→ WHAT YOU HAVE TO DO:
Leave out the images and return all the data word for word.
-- WORKING DATA follows --
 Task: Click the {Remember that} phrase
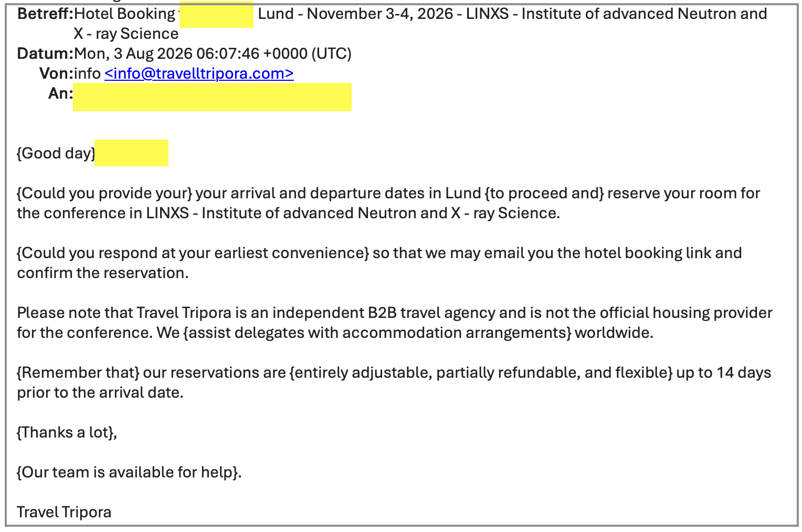[78, 373]
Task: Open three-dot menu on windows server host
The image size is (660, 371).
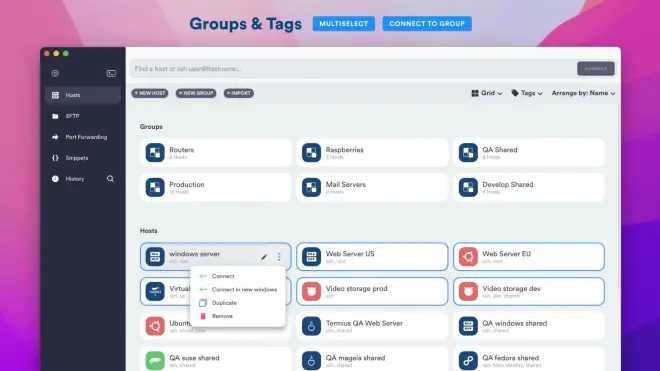Action: (279, 256)
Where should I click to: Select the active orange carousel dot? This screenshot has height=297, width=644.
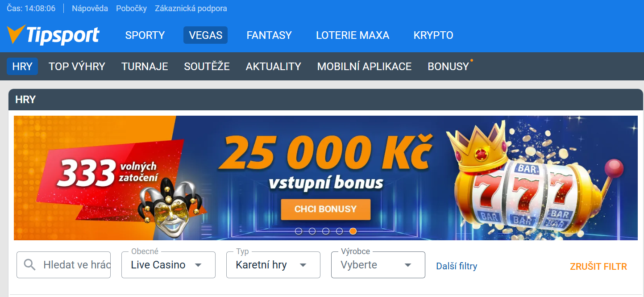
-- WORKING DATA concluded --
→ SOLUTION:
 Task: Click the {Remember that} phrase
[78, 373]
Task: Open three-dot menu on windows server host
The image size is (660, 371).
Action: (279, 256)
Where should I click to: Select the active orange carousel dot? This screenshot has height=297, width=644.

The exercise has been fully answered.